=== TASK DETAILS ===
Copy the records from the start through the line containing "click(x=440, y=78)", substituting "title banner" for "section heading" and changing nothing else. Leave the pictures out of your copy.

=== DATASET EXTRACT ===
▼

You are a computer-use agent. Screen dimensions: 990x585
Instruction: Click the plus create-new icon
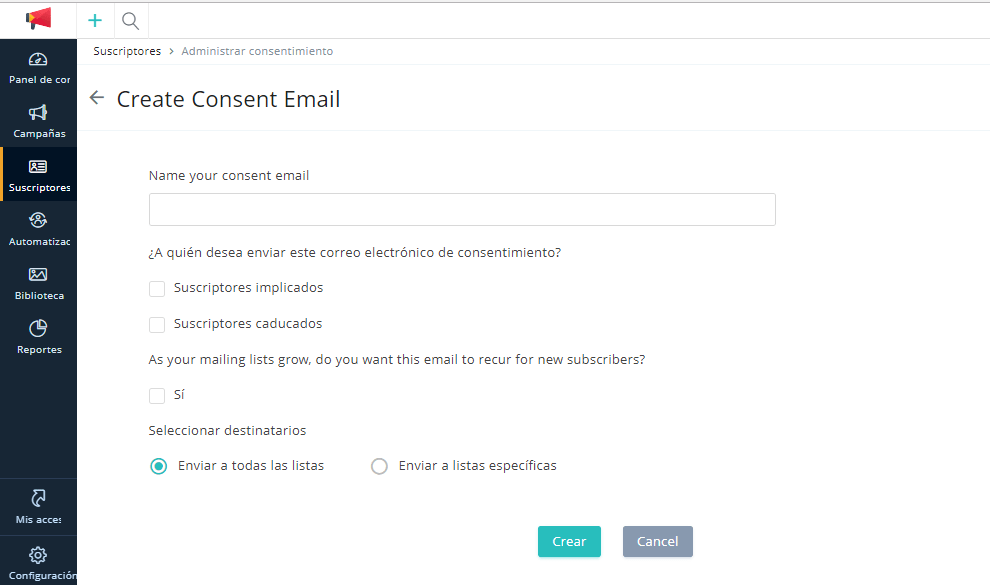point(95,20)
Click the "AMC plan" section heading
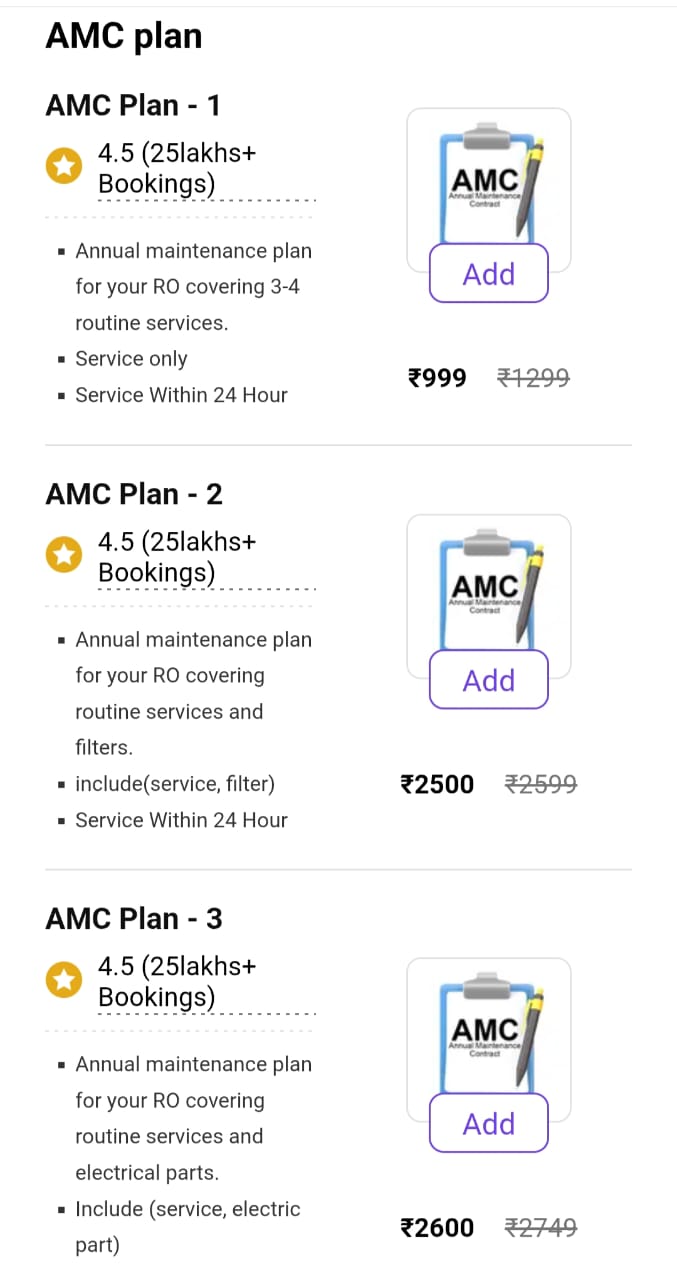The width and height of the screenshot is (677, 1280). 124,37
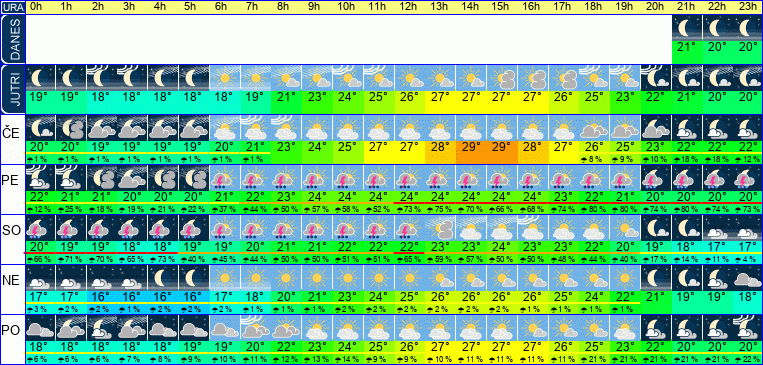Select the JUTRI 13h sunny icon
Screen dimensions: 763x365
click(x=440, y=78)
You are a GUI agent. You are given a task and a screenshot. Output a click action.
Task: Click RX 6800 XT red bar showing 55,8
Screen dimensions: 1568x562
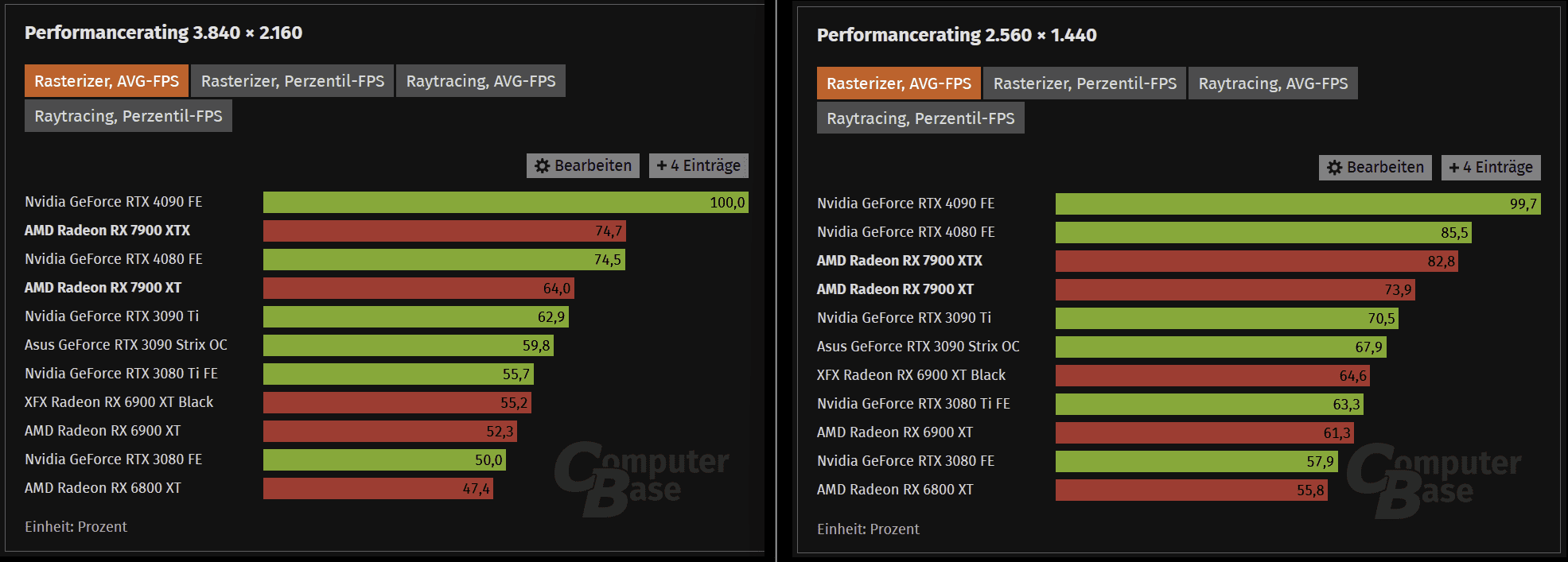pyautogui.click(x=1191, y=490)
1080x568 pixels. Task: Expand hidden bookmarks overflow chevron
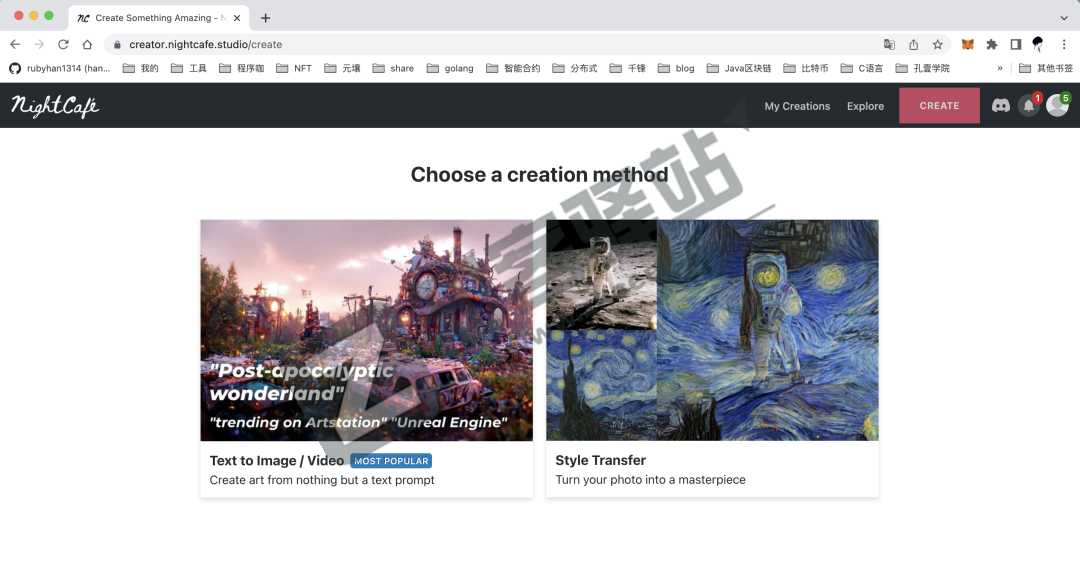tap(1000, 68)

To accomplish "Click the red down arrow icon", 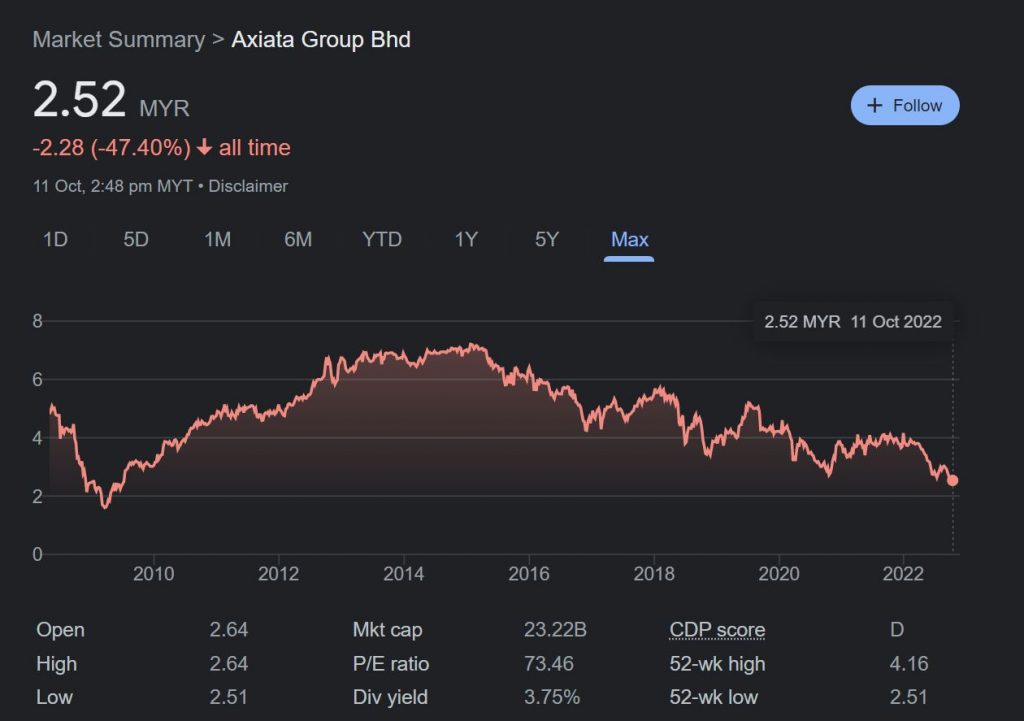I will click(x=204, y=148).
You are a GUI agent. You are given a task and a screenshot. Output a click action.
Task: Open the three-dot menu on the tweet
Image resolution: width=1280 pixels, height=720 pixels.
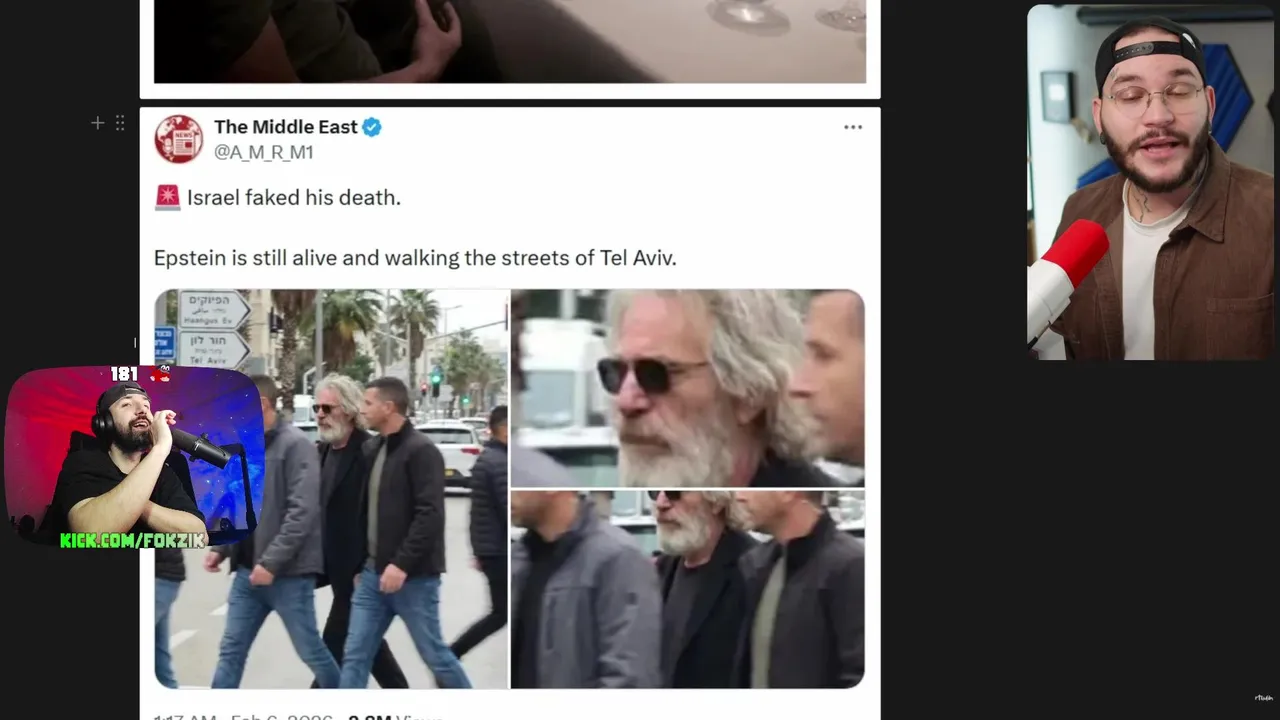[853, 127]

▲

=== EXERCISE ANSWER ===
You are a computer-use agent. Screen dimensions: 990x585
Instruction: Click the plus create-new icon
point(95,20)
Click the "AMC plan" title banner
The width and height of the screenshot is (677, 1280). 124,37
Select the JUTRI 13h sunny icon
Screen dimensions: 763x365
click(x=440, y=78)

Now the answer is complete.